* **TEXT BLOCK**:

2) Editing preview needs both good GPU and good CPU with emphasis on frequency over total number of cores (hexacore or better though).

3) Lots of RAM is good, but I wouldn't build a system around RAM previews - that is not efficient editing practice, and RAM previews are not totally reliable representations of your timeline. Build the system so you rarely need to use RAM previews, if at all. Selective pre-renders are more reliable, although slower.

I think some of the hardware gurus can give more precise advice.

OldSmoke wrote on 8/5/2018, 6:53 PM

Not sure how is lots of RAM for you. On my aging 3930k running at 4.3GHz there is no noticeable difference between 16GB and 32GB RAM installed. Although, 32GB should mean less transaction between physical and virtual memory. In Win7 I used to reduce the swap file to its absolute minimum and thatbdid improve system responsiveness with 32GB over 16GB; I haven’t tested that yet with Win10.

Proud owner of Sony Vegas Pro 7, 8, 9, 10, 11, 12 & 13 and now Magix VP15&16.

* **DATA LINES**:
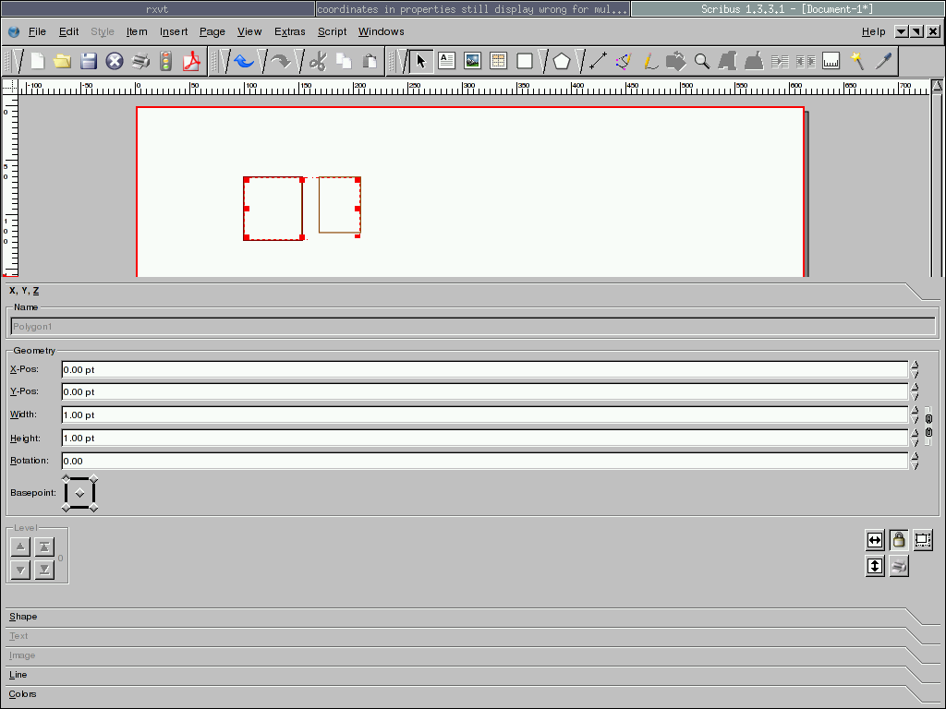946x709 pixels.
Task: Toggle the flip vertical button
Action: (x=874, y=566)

==

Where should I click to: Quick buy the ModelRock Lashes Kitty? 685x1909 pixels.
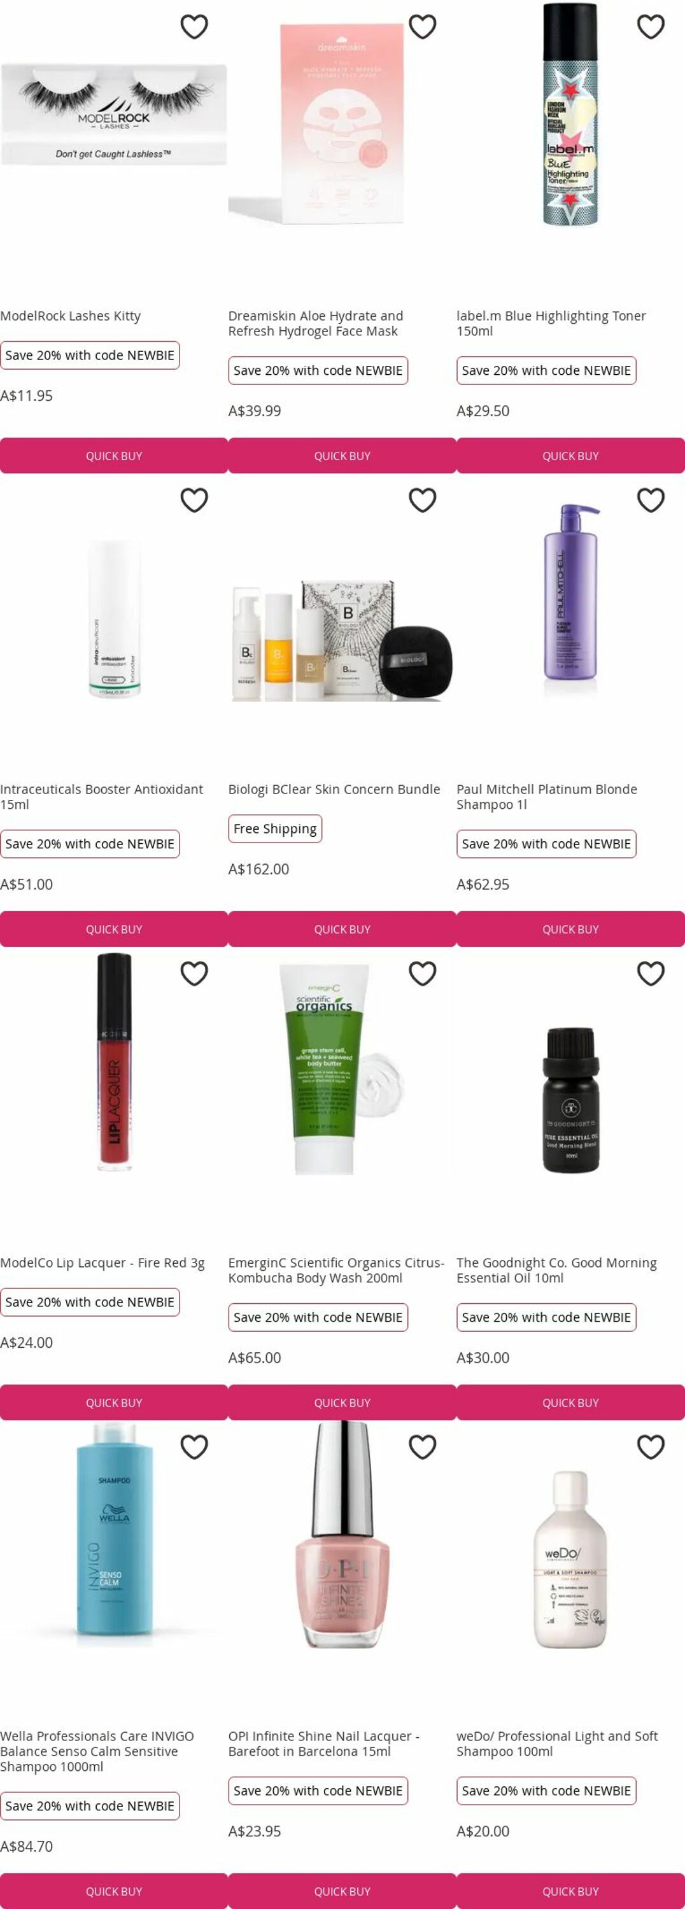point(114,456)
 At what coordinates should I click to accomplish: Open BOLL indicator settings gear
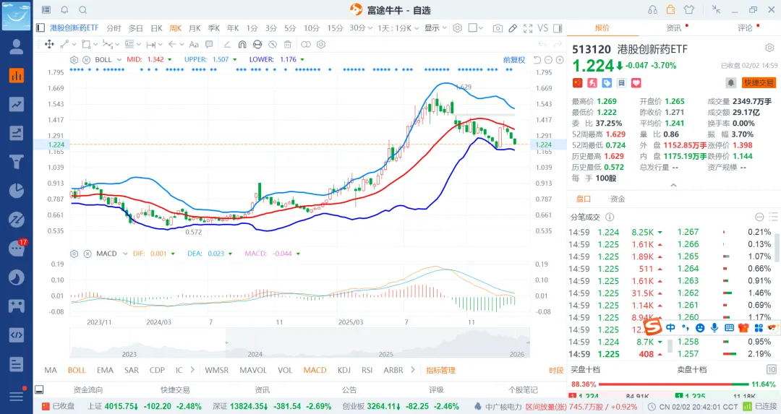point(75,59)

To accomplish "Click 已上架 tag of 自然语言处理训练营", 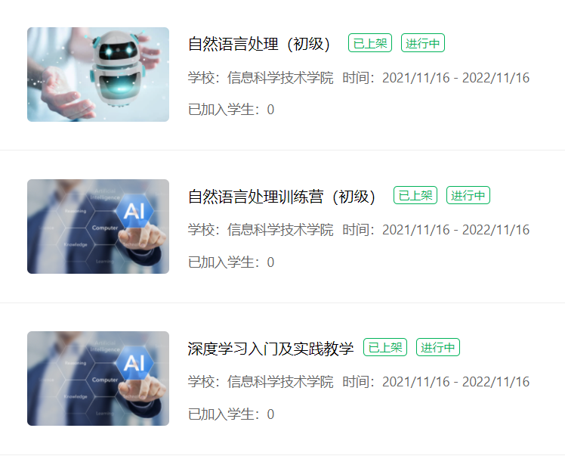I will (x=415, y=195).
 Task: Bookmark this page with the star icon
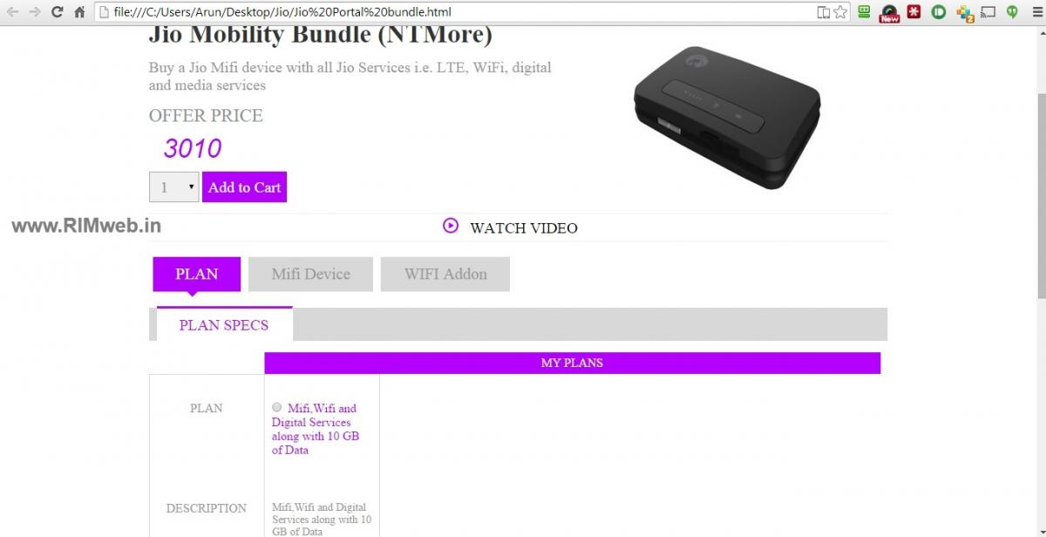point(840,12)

* **STATED EXERCISE 1**: List every version number of Sony Vegas Pro that the forum discussion on video-editing hardware names.
* **STATED EXERCISE 2**: Reproduce the forum discussion on video-editing hardware word for word from "3) Lots of RAM" to "now Magix VP15&16.".
* **STATED EXERCISE 3**: Carry on the forum discussion on video-editing hardware past its final line.

* **EXPECTED ANSWER 1**: 7, 8, 9, 10, 11, 12, 13

* **EXPECTED ANSWER 2**:
3) Lots of RAM is good, but I wouldn't build a system around RAM previews - that is not efficient editing practice, and RAM previews are not totally reliable representations of your timeline. Build the system so you rarely need to use RAM previews, if at all. Selective pre-renders are more reliable, although slower.

I think some of the hardware gurus can give more precise advice.

OldSmoke wrote on 8/5/2018, 6:53 PM

Not sure how is lots of RAM for you. On my aging 3930k running at 4.3GHz there is no noticeable difference between 16GB and 32GB RAM installed. Although, 32GB should mean less transaction between physical and virtual memory. In Win7 I used to reduce the swap file to its absolute minimum and thatbdid improve system responsiveness with 32GB over 16GB; I haven’t tested that yet with Win10.

Proud owner of Sony Vegas Pro 7, 8, 9, 10, 11, 12 & 13 and now Magix VP15&16.

* **EXPECTED ANSWER 3**:
System Spec.:
Motherboard: ASUS X299 Prime-A

Ram: G.Skill 4x8GB DDR4 2666 XMP

CPU: i7-9800x @ 4.6GHz (custom water cooling system)
GPU: 1x AMD Vega Pro Frontier Edition (water cooled)
Hard drives: System Samsung 970Pro NVME, AV-Projects 1TB (4x Intel P7600 512GB VROC), 4x 2.5" Hotswap bays, 1x 3.5" Hotswap Bay, 1x LG BluRay Burner

PSU: Corsair 1200W
Monitor: 2x Dell Ultrasharp U2713HM (2560x1440)

judelaw wrote on 8/5/2018, 7:22 PM

Thank for you answers!

@kinvermark : I guess it means my SSD was not fast enough, yet it was a SSD drive! : "M4-CT128M4SSD2 (119 Gb)". I'm definitely building a system around RAM previews as I have already bought 96gb of ram. I have yet to choose a GPU, but it has to be compatible with some other things, as I'm not only doing video editing. My limited understanding was that GPU wasn't that important in Vegas Pro, hence my question.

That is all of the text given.